## WORK REQUEST
From the first line to the last, copy the data exactly.

## DATASET EXTRACT
########################################

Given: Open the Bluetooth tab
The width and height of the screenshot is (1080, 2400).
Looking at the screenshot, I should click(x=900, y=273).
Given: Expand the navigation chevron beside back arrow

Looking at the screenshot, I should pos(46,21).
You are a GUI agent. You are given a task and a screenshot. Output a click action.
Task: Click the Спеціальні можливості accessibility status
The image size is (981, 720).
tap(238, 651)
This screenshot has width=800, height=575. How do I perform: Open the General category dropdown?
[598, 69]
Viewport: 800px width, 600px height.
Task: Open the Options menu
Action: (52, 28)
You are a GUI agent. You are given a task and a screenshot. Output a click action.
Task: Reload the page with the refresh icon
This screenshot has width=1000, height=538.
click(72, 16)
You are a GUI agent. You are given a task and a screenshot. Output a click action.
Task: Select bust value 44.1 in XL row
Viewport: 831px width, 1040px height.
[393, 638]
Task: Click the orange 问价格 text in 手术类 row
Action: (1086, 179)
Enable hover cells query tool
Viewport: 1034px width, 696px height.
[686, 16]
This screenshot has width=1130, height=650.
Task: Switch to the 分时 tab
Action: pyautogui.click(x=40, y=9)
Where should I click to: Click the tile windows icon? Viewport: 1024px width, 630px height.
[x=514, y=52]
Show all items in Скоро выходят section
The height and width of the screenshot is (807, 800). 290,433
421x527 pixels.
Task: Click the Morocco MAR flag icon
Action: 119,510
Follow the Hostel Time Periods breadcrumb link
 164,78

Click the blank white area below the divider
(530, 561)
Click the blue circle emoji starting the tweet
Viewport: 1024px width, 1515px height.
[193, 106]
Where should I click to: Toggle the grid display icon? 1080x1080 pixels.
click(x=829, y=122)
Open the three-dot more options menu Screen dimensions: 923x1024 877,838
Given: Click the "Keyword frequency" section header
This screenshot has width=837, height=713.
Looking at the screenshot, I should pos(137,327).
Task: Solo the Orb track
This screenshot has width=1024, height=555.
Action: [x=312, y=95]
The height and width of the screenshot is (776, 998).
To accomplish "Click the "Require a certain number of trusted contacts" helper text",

########################################

## WRITTEN ANSWER
Given: Open the Bluetooth tab
The width and height of the screenshot is (1080, 2400).
Looking at the screenshot, I should click(x=900, y=273).
Given: Expand the navigation chevron beside back arrow

Looking at the screenshot, I should pos(46,21).
You are a GUI agent. You are given a task and a screenshot. Output a click action.
Task: Click the Спеціальні можливості accessibility status
The image size is (981, 720).
tap(238, 651)
This screenshot has width=800, height=575. How do I perform: Open the General category dropdown?
[598, 69]
Viewport: 800px width, 600px height.
Task: Open the Options menu
Action: (52, 28)
You are a GUI agent. You are given a task and a screenshot. Output a click action.
Task: Reload the page with the refresh icon
This screenshot has width=1000, height=538.
click(72, 16)
You are a GUI agent. You are given a task and a screenshot. Output a click action.
Task: Select bust value 44.1 in XL row
Viewport: 831px width, 1040px height.
[393, 638]
Task: Click the orange 问价格 text in 手术类 row
Action: (1086, 179)
Enable hover cells query tool
Viewport: 1034px width, 696px height.
[686, 16]
This screenshot has width=1130, height=650.
Task: Switch to the 分时 tab
Action: pyautogui.click(x=40, y=9)
Where should I click to: Click the tile windows icon? Viewport: 1024px width, 630px height.
[x=514, y=52]
Show all items in Скоро выходят section
The height and width of the screenshot is (807, 800). 290,433
421x527 pixels.
Task: Click the Morocco MAR flag icon
Action: 119,510
Follow the Hostel Time Periods breadcrumb link
 164,78

Click the blank white area below the divider
(530, 561)
Click the blue circle emoji starting the tweet
Viewport: 1024px width, 1515px height.
[193, 106]
Where should I click to: Toggle the grid display icon? 1080x1080 pixels.
click(x=829, y=122)
Open the three-dot more options menu Screen dimensions: 923x1024 877,838
Given: Click the "Keyword frequency" section header
This screenshot has width=837, height=713.
Looking at the screenshot, I should pos(137,327).
Task: Solo the Orb track
This screenshot has width=1024, height=555.
Action: [x=312, y=95]
The height and width of the screenshot is (776, 998).
To accomplish "Click the "Require a certain number of trusted contacts" helper text",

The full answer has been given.